Hello, 

I am trying to read PLINK files into R, using snpgdsBED2GDS(). However, it doesnt read it correctly. I have 1988 samples and 548476 SNPs, but the function reads it the other way around (i.e. 1988 samples and 548476 SNPs). See details below.

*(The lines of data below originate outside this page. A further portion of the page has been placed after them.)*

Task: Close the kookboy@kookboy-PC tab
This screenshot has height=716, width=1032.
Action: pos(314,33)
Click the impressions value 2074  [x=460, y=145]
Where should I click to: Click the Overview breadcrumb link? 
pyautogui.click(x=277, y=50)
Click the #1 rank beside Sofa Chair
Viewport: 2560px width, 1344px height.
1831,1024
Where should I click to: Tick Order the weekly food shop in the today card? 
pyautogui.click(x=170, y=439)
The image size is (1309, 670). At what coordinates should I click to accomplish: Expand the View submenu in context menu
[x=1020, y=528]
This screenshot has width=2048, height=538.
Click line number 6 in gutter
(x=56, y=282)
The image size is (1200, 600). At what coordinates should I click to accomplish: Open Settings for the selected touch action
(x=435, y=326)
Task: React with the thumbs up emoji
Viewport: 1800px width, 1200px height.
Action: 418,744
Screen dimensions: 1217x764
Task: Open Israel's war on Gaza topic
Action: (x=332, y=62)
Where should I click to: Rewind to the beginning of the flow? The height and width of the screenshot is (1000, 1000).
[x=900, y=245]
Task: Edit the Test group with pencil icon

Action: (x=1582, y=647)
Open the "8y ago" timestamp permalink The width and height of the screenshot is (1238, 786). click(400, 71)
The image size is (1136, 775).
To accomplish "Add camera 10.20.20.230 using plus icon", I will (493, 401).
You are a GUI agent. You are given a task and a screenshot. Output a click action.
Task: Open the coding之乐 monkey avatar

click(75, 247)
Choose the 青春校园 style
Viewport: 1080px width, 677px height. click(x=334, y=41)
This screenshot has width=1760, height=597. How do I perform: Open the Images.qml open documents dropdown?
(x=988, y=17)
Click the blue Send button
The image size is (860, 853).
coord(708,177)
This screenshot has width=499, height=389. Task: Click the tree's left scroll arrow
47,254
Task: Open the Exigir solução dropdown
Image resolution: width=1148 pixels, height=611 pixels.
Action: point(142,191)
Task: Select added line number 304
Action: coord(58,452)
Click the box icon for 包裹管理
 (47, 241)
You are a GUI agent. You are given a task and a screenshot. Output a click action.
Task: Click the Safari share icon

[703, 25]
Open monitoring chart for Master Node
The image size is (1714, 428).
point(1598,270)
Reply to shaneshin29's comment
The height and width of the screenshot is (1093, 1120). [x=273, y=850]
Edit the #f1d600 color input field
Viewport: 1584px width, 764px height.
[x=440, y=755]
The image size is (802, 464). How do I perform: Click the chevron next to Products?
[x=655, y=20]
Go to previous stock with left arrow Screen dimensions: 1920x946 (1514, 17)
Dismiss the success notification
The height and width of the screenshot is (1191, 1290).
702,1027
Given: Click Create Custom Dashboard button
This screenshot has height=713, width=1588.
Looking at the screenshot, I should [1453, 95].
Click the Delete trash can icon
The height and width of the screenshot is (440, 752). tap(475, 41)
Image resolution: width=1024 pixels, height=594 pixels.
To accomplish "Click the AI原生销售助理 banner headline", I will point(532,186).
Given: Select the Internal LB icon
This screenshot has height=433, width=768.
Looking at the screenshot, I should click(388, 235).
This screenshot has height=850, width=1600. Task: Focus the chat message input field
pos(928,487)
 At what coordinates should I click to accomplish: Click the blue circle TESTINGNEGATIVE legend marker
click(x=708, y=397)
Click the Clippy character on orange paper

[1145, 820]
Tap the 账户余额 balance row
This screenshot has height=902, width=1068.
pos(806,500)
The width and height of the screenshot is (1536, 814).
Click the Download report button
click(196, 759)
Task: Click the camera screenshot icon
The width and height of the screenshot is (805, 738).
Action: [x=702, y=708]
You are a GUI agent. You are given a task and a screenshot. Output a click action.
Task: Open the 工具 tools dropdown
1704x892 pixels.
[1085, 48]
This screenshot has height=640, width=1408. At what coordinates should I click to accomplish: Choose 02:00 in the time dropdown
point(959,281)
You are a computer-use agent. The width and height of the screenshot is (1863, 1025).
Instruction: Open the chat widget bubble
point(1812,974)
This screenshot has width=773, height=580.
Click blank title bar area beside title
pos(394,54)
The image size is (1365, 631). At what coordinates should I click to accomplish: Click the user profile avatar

Any help?

Thanks, 

Andrea

> mydata2 = snpgdsBED2GDS("lebanon_complete.bed", "lebanon_complete.bim", "lebanon_complete.fam", "HapMap2.gds")

Start snpgdsBED2GDS ...
    BED file: "lebanon_complete.bed" in the SNP-major mode (Sample X SNP)
    FAM file: "lebanon_complete.bim", DONE.
    BIM file: "lebanon_complete.fam", DONE.
Fri Jun  2 15:37:50 2017     store sample id, snp id, position, and chromosome.
    start writing: 548476 samples, 1988 SNPs ...
     Fri Jun  2 15:37:50 2017    0%
     Fri Jun  2 15:37:59 2017    100%
Fri Jun  2 15:38:03 2017     Done.
Optimize the access efficiency ...
Clean up the fragments of GDS file:
    open the file 'HapMap2.gds' (262.1M)
    # of fragments: 39
    save to 'HapMap2.gds.tmp'
    rename 'HapMap2.gds.tmp' (262.1M, reduced: 252B)
    # of fragments: 18

Start snpgdsBED2GDS ...
    BED file: "lebanon_complete.bed" in the SNP-major mode (Sample X SNP)
    FAM file: "lebanon_complete.bim", DONE.
    BIM file: "lebanon_complete.fam", DONE.
You have used the wrong FAM and BIM files.